初めてインドを訪れたのは、大学卒業が間近に迫った22歳の春。当時、父が仕事の都合でニューデリーに単身赴任していたこと、そしてインターンシップをしていた某トラベルカルチャー誌でインド号の制作に携わり、誰もが一度は虜になるというインドの魅力に触れてみたくて、卒業旅行はインドと決めていた。
3週間弱で旅したのは、ニューデリーを皮切りに、ジャイプール、アグラ、ブッダガヤ、ヴァラナシ、コルカタの北インド周遊コース。電車のブックを間違えて一晩ボロボロの駅舎で過ごしたり、兄弟で旅する友人ができたり、タイでポーカー詐欺にあって丸裸になったにもかかわらずインドでシタールを買って抱えて旅する青年に出会ったり、相場よりもうんと高いものを買ったり、見ず知らずのインド人に謎のランチに招待されたり、高熱にうなされたり、お腹を壊して帰国後入院したり、いろいろ濃ゆい旅だったことは間違いない。バックパックを背負って、女二人で砂嵐と物乞いと汗とチャイにまみれながら見た景色は、20代前半だからこそ味わえる貴重なものだったように思う。それでもたかが3週間、北インドを旅しただけでは、旅人が語るインドのコアな魅力には到底触れることはできなかった。でも、旅人を惹きつける「何か」があるというのは感じることができて、それだけでもその頃は十分インドを楽しんだ気持ちになれたのだ。

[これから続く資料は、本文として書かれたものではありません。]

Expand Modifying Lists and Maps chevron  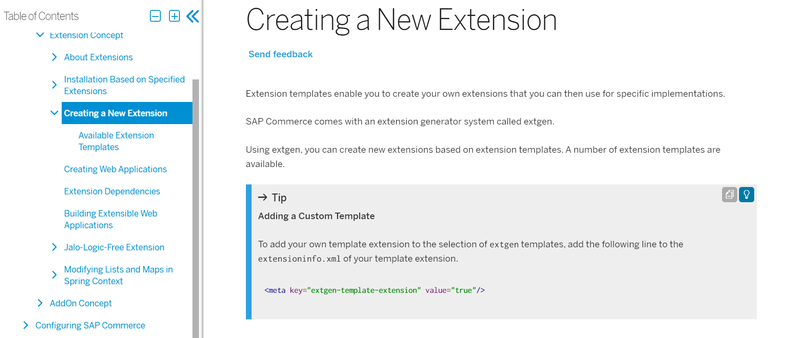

そんなインドを再び旅することに決めたのは、2017年、34歳の春。約10年ぶりだ。トロントで出会ったシェアメイトのRohanが帰国していると聞いて、彼の故郷を訪ねてみることにした。Rohanはカナダ滞在のビザが切れて、帰国しなければならない状況だったため、PRが取れるまでしばらくMumbaiの実家で過ごしていた。彼とは私がトロントを離れてからも、最低でも月に1度は電話で話す仲で、私の貴重な英語の先生でもあり、弟のような、同士のような存在だ。彼の家はMumbaiにあり、10年前の旅では北インドにしか足を踏み入れなかったこともあり、即決でインド行きを決めた。
私がトロントで最初に住んだシェアハウスは、インド人オーナーの家だったこともあり、Rohan以外にもAnuragやPuneetという今でも連絡を取るインド人の友人がたくさんできた。彼らは、故郷を離れてトロントの大学やカレッジを卒業し、PRも取得、カナダでの新しい人生を謳歌していたし、独立精神が旺盛で、夢もやたらと大きくて、結婚して家庭を持ったり、すでに企業や個人でキャリアを築いている日本の友人らとは違う、刺激をもらえたように思う。
インドからカナダへ留学しているということは、正直なところ、そもそも育ちがいいのだ。インドで出会った若者と家族の話しをすると、だいたいが会社の経営者で、はにかみながら実家の話しをしてくれたものだ。でも、トロントの狭くて安い家に住み、贅沢もせず、トロントは物価が高いと不満を垂れる。何故、インドを離れたのか尋ねると、汚職が嫌、女性がいい仕事に就くのは難しい、制限が多い、などやはり国家としてまだまだ未熟なことに不安を感じている様子だった。ある日、午前すぎにコーヒーを買いに女の子と近所へ外出した時には、「こういう風に夜出歩くことができるのもトロントの好きなところだ」というようなことを言っていた。彼女はインド北部出身だったのだけれど、インドで女性が夜出歩くことは、身の危険も含めて、ありえないことなのだ、と話してくれた。たくさんのインド人と話して、親は自国の将来と子どものキャリアを真剣に考えて留学を後押しして、子どもたちも親の期待に応えるよう、懸命に日々を過ごしているように思えた。また、私の語学力に問題があったことを差し引いても、出会ったインド人は皆頭が良い印象だ。回転が速いというか、計算がうまいというか、それは、人生のモラトリアム的にトロントに住んでいた私とは明らかに違う、背負ったものの大きさもあったのかもしれない。そして、30代の私と大いに違ったことは、みんなやたらと家族と電話で話していた。毎晩という子もいたし、週末は必ず1時間以上、というのが共通点だった。家族みんなの仲が良いインド人。ピュアだけど、ずうずうしいインド人。そんなインド人の若者と出会ってなかったら、もう一度インドへ旅しようとは思わなかなったかもしれない。